## Reading passage:
┌──
The initial experience is by Ignee et al. on a small group of patients with various obstructive biliary pathologies and intrahepatic duct dilatation of 2 mm and more. A right-sided approach was used in the majority of the cases. The initial experience with the CEUS-PTCD intervention was successful in all patients for the identification of stenosis. Dislodgement of the catheter occurred in 1 patient, and the catheter was re-inserted. In this study, fluoroscopy was used, but only for guidance [60].
In a larger cohort of 58 patients with various obstructive biliary pathologies, percutaneous ultrasound cholangiography (PUSC) was compared with percutaneous transhepatic cholangiography (PTC). For 8 patients, the bilateral approach was necessary for drainage catheter placement. The patients were divided according to the level of obstruction into hilar obstruction and extrahepatic obstruction groups, respectively. The strength of PUSC was in defining the level of obstruction as hilar with an accuracy of 100%. The determination of CBD obstruction was weaker, with an accuracy of 93.8%. The accuracy of PUSC in determining the level of obstruction was 96.6% (56/58). The accuracy of PTC in both groups was 100% (p = 1.000, p = 0.492, respectively). In general, the accuracy of PUSC in determining the cause of obstruction was 93.1% (54/58) while that of PTC was 79.3% (46/58). The difference between them was statistically significant (p = 0.031) [13].
└──
## Material provided:
┌──
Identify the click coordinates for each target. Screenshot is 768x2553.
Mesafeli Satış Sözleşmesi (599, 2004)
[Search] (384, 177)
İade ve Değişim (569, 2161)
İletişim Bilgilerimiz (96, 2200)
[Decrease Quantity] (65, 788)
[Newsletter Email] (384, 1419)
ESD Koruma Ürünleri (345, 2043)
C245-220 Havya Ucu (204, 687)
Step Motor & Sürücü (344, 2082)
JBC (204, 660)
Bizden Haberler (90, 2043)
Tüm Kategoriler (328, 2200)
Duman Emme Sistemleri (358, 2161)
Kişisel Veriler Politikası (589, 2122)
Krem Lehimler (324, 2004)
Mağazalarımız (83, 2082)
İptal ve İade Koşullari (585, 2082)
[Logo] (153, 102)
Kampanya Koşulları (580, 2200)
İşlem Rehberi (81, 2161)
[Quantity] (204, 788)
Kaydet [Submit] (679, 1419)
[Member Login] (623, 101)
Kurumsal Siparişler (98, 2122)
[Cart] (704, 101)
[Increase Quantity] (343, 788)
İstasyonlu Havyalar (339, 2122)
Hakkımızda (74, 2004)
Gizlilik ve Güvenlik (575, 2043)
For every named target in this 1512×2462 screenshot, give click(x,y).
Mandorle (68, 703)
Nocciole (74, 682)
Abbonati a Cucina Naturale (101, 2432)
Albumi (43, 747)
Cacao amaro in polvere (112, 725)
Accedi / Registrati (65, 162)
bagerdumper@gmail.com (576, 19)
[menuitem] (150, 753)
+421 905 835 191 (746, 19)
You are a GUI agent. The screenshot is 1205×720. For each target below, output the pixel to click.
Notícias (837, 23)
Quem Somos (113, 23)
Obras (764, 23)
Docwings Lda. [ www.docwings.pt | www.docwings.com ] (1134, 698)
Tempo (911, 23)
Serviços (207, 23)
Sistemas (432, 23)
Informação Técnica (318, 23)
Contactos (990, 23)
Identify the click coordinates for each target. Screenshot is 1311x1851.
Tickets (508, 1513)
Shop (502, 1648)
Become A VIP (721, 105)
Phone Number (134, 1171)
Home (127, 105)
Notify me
└──
## Work instruction 1:
Can you transcribe the passage on biliary obstruction from "The initial experience is" up to and including "for guidance [60]."?
## Work instruction 2:
Can you pick up the passage on biliary obstruction after its last sentence and carry it on?
The lines have nothing to do with the passage on biliary obstruction.

## Answer 1:
The initial experience is by Ignee et al. on a small group of patients with various obstructive biliary pathologies and intrahepatic duct dilatation of 2 mm and more. A right-sided approach was used in the majority of the cases. The initial experience with the CEUS-PTCD intervention was successful in all patients for the identification of stenosis. Dislodgement of the catheter occurred in 1 patient, and the catheter was re-inserted. In this study, fluoroscopy was used, but only for guidance [60].

## Answer 2:
Xu et al. conducted a study performing intracavitary CEUS during PTCD in the largest number of patients (n = 80) so far. The indications for performing the intrabiliary CEUS were to localize the drainage catheter, to localize the distal tip of the catheter, and/or to evaluate the level and degree of obstruction. The US contrast agent injections were performed in a two-step manner: the first injection to track the distal tip of the catheter and the second injection to evaluate the obstruction of the biliary tract. Four catheters were not properly placed and were repositioned. The intervention was successful in all 80 patients (100%). CT, or fluoroscopy guided cholangiography, was used as a reference method. The patients were defined as having intrahepatic or extrahepatic obstruction according to the level of obstruction and as complete or incomplete, according to the degree of obstruction. The authors report excellent accuracy for intrabiliary CEUS for the determination of the level of obstruction and 96.3% accuracy for detecting the degree of obstruction. The accuracy for locating the proper position of the tip of the catheter was 100% [27].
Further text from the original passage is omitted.